■ **QUOTED TEXT**:
>> begin
$ in identifiers -- poll

Steve Glaser steveg at hammer.UUCP
Fri Dec 7 08:30:29 AEST 1984


In article <260 at sftri.UUCP> jss at sftri.UUCP (J.S.Schwarz) writes:
>-- 
>
>> I'd like to bring up the matter of using '$' in C identifiers.  Here are
>> several points of view I've come across:
>> 
>> What does the standard say about this?  '$' is not used anywhere else in C.
>> I think its use as a letter should be officially permitted.  (It makes a
>> nice "package" identifier, c.f. VMS.)
> 
>The latest (Oct 31) ANSI draft that I have does not include '$' as
>a character in identifiers.  
>
>It should be pointed out that many preprocessors (such as YACC) use
>'$' in some way to distinguish "special" identifiers.  It would
>cause confusion if '$' was now made legal in ordinary C identifiers.
>> end
■ **ENTRIES**:
>> begin
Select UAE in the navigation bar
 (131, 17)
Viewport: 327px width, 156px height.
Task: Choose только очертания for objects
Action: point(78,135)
>> end
Write out the post about $ in C identifiers again from "Steve Glaser steveg" to "identifier, c.f. VMS.)", putting "formally allowed" in place of "officially permitted".

■ **THE REPLY**:
Steve Glaser steveg at hammer.UUCP
Fri Dec 7 08:30:29 AEST 1984


In article <260 at sftri.UUCP> jss at sftri.UUCP (J.S.Schwarz) writes:
>-- 
>
>> I'd like to bring up the matter of using '$' in C identifiers.  Here are
>> several points of view I've come across:
>> 
>> What does the standard say about this?  '$' is not used anywhere else in C.
>> I think its use as a letter should be formally allowed.  (It makes a
>> nice "package" identifier, c.f. VMS.)